Claims management system (CMS) manages the full claims lifecycle from first notice of loss through payment and close. Guidewire ClaimCenter is the dominant platform in the Guidewire-deployed carrier segment. The claims data in the CMS is the most valuable source for loss history analysis, but it is frequently isolated from the underwriting workflow — underwriters do not have direct access to the CMS and receive prior loss data only through the loss run that the insured provides.
Billing system manages premium collection, installment plans, and payment processing. Billing systems at mid-size carriers are often the oldest system in the stack and the least connected to other systems. The billing system is generally not relevant to the underwriting workflow, but billing data that surfaces payment history patterns can occasionally be a useful risk signal for renewal underwriting.
The Data and Analytics Layer
Above the core transactional systems, mid-size carriers typically have some combination of data warehouse infrastructure and reporting tools that aggregate data across the operational systems for management reporting, actuarial analysis, and rate filing support.
The data warehouse is where the cross-system data integration that the operational systems do not provide natively is supposed to happen. In practice, data warehouses at mid-size carriers are frequently behind on their ETL pipelines, have data quality issues that limit the reliability of their reporting, and were built primarily for backward-looking reporting rather than for real-time underwriting workflow support.
The analytics layer's relevance to underwriting automation is primarily as a source of carrier-specific training data for ML scoring models and as the destination for the submission analytics and productivity reporting that automation platforms produce.
The External Data Integration Layer
Commercial underwriting requires external data that no carrier's internal systems contain: peril exposure data, business intelligence, property records, credit information, and loss indicator signals. Mid-size carriers access this data through a fragmented set of direct vendor relationships — a Verisk integration for ISO data, a CoreLogic account for property data, a business credit service for commercial credit reports — each with its own access method, data format, and update frequency.
The external data layer is where the largest efficiency gap in the commercial underwriting stack exists. The data is available, but accessing it systematically for every submission requires either a set of API integrations that most carriers have not built or manual lookups that underwriters perform inconsistently and only when workflow timing permits.
Underwriting intelligence platforms address this layer directly by aggregating the external data sources and delivering a structured dossier rather than requiring the carrier to build and maintain individual data source integrations. The platform becomes the single integration point for external data rather than the carrier maintaining its own integration portfolio.
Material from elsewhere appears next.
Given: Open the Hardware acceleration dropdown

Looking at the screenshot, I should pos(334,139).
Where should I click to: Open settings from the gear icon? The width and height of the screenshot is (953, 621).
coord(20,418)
Agency Management System Integration
The broker side of the submission workflow operates in agency management systems — Applied Epic, Vertafore AMS360 — that generate and transmit commercial submissions. The data quality and structure of what the carrier receives depends on how the broker's AMS has been configured and how consistently its team populates submission fields.
Carriers with high-volume broker relationships have a business reason to invest in the data quality of what they receive from those brokers. Structuring the carrier-broker integration to pass structured data rather than free-form documents — and providing feedback when submission data gaps affect processing speed — creates a data quality flywheel that benefits both parties.
Where the Seams Create Problems
The integration challenges that matter most for underwriting automation are at the seams between systems: between the PMS and the external data layer (where the dossier assembly happens), between the PMS and the CMS (where prior loss data needs to flow without manual intervention), and between the submission intake process and the underwriting workflow (where routing decisions need to be made before the underwriter opens the file).
Each seam represents a manual process in current operation that automation can address — but only if the underlying data quality on both sides of the seam is sufficient to support reliable automated data exchange. The data quality work is not glamorous but it is the actual prerequisite for the automation outcomes carriers are seeking.
Carriers that approach their technology modernization as a technology purchasing exercise — acquiring platforms without addressing the data quality gaps at the seams — consistently underperform on automation ROI relative to carriers that treat data quality as the first investment in the modernization sequence.